Regulatory risks during M&A projects:
A comparison of European, UK and US frameworks
Nikolaos Dounis, Senior Internal Auditor, Cosmote Mobile Telecommunications S.A., Greece
Mergers and acquisitions represent a dynamic process of corporate culture and strategy. Empirical evidence indicates a high rate of failure of M&A's to create value for the shareholders of the firms. Many see merger activity as an expression of strong change forces. Through restructuring strategies, firms want to become more efficient and gain possible synergies and cost reductions. The role of antitrust regulation should not restrict these competitive forces. On the other hand, a regulatory framework is essential in order to gain consumer welfare and control possible competition violation and cartel creation.

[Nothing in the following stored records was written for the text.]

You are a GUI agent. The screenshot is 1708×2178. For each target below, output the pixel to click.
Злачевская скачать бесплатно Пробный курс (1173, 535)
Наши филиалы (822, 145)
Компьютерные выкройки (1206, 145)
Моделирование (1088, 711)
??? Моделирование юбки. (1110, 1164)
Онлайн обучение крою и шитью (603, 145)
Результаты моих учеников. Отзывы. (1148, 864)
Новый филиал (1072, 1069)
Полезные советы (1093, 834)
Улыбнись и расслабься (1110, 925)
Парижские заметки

The antitrust laws protect competition as a means to promote efficiency and thereby enhance consumer welfare. They condemn mergers that will enable the merged firm to restrict output and raise prices, because such mergers reduce efficiency, making life easier for the merged firm and its rivals. In this paper, we will describe the institutional arrangements behind the regulatory frameworks in the United States, United Kingdom and the European Union, in order to present and compare regulations and laws in the countries that represent major M&A volume (in terms of deal value and size) and we will also provide the criteria and procedures for mergers and acquisitions in these areas.